Time Magazine reviews Twenty Fragments of a Ravenous Youth: A Novel, a new book written in English by author Guo Xiaolu:
As a novelist who is equally at home as a filmmaker, and a nomad who splits her time between Beijing, London and Paris, Guo underscores her gutsy insistence that the value of a story isn’t contained within geographic, linguistic or literary borders by perpetually crossing them.
Her latest novel available in English, Twenty Fragments of a Ravenous Youth, is a wry coming-of-age account of a young woman’s struggle to carve out a place for herself in the wider world. Set in contemporary Beijing, it peeks into the mind of Fenfang, a plucky dreamer who left her provincial sweet-potato-farming village in south China for the distant capital at the age of 17. Her youth, she tells us in the novel’s first lines, began several years and odd jobs after that, when she finally succeeded in parting from her “peasant” mentality and realizing that some of the modern, shiny things in life “might possibly be for me.”
The story is semiautobiographical.

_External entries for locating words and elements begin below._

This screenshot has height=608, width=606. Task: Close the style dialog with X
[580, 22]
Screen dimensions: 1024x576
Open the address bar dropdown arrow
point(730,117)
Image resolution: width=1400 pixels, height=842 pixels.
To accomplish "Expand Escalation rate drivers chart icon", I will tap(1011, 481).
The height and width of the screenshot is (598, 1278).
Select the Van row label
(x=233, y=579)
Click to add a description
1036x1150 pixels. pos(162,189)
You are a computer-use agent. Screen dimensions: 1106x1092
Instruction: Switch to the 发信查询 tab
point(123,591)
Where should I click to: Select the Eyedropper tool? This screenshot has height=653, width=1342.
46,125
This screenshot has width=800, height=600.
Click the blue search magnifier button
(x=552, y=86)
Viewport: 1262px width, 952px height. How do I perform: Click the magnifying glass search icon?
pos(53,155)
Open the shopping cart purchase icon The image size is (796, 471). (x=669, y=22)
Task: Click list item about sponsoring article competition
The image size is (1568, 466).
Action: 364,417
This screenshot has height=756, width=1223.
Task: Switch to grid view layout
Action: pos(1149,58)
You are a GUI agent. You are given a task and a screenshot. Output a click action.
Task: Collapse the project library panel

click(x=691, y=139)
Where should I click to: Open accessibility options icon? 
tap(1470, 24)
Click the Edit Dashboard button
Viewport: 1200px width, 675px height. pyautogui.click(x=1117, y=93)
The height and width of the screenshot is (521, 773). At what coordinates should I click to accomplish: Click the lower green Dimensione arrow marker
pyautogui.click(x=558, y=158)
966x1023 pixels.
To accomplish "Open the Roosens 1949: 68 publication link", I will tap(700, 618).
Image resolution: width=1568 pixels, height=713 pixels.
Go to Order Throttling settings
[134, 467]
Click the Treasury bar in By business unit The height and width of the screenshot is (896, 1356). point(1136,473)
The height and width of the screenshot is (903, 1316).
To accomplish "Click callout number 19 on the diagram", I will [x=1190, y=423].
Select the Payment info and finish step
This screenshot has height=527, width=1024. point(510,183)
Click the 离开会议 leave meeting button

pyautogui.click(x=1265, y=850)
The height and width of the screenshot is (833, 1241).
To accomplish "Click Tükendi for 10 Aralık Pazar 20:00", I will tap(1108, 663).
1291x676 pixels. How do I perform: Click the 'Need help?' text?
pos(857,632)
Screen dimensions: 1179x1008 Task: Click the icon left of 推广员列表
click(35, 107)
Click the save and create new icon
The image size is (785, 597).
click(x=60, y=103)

Guo grew up in a small village on an island off south China’s coast, and went to Beijing at around the same age as her character Fenfang. She churned out novels to support herself while in film school. In 2002, she left Beijing for London, where she continued her film studies and began writing A Concise Chinese-English Dictionary for Lovers, a humorous novel about her struggles with the English language and a British paramour. An expired visa forced her to return to Beijing, where she put the novel on hold and made Concrete Revolution, a documentary about how the capital’s ruthless physical transformation has affected residents and the rural laborers building it.